Now, we can try and reverse this process. Let $\varphi \colon (\mathbb{R}^2, +) \rightarrow (\mathbb{R}, +)$ be an isomorphism of abelian groups (see this answer) and define a scalar multiplication on $\mathbb{R}$ by the formula

$$m(\alpha, x) = \varphi(\alpha \cdot \varphi^{-1}(x)) $$

where $\cdot$ is the standard scalar multiplication $\cdot \colon \mathbb{R} \times \mathbb{R}^2 \rightarrow \mathbb{R}^2$. Intuitively, we are transferring the standard scalar multiplication on $(\mathbb{R}^2, +, \cdot)$ to $(\mathbb{R}, +)$ using $\varphi$. You can easily check that $m$ satisfies the relevant four axioms to be a scalar product. Finally, if $m(\alpha, x) = \alpha x$ then

$$ \alpha x = \varphi(\alpha \cdot \varphi^{-1}(x)) \implies \varphi^{-1}(\alpha x)= \alpha \cdot \varphi^{-1}(x)$$

so $m$ is the standard multiplication if and only if $\varphi^{-1}$ is not only an additive isomorphism but also an isomorphism of vector spaces. This is not possible for dimension reasons so this indeed defines a different vector space structure on $(\mathbb{R}, +)$ and all such structures come from this construction.

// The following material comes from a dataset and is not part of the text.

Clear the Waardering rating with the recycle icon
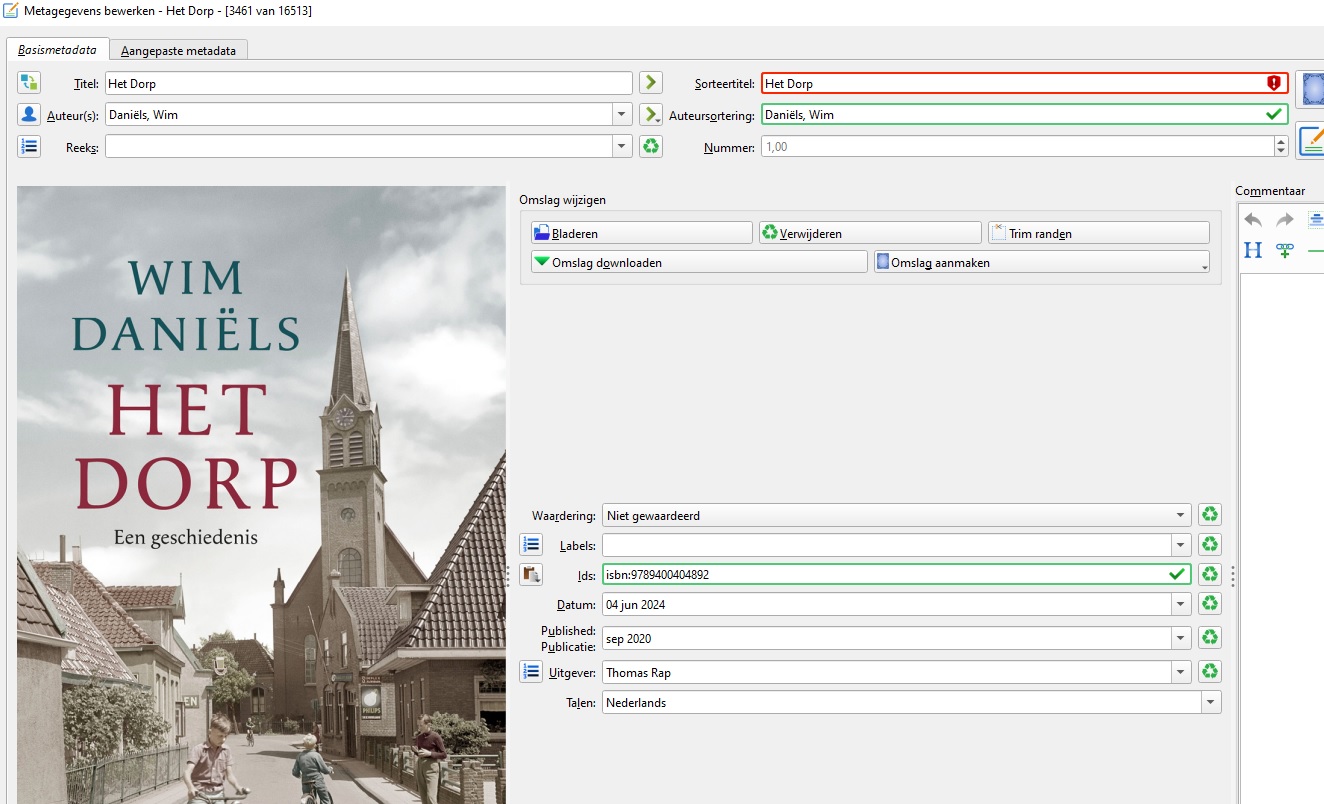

You can also take an additive non-linear isomorphism $\varphi \colon (\mathbb{R}, +) \rightarrow (\mathbb{R}, +)$ and apply the construction using this $\varphi$. In any case, after performing the construction the additive isomorphism $\varphi$ becomes by definition an isomorphism of real vector spaces.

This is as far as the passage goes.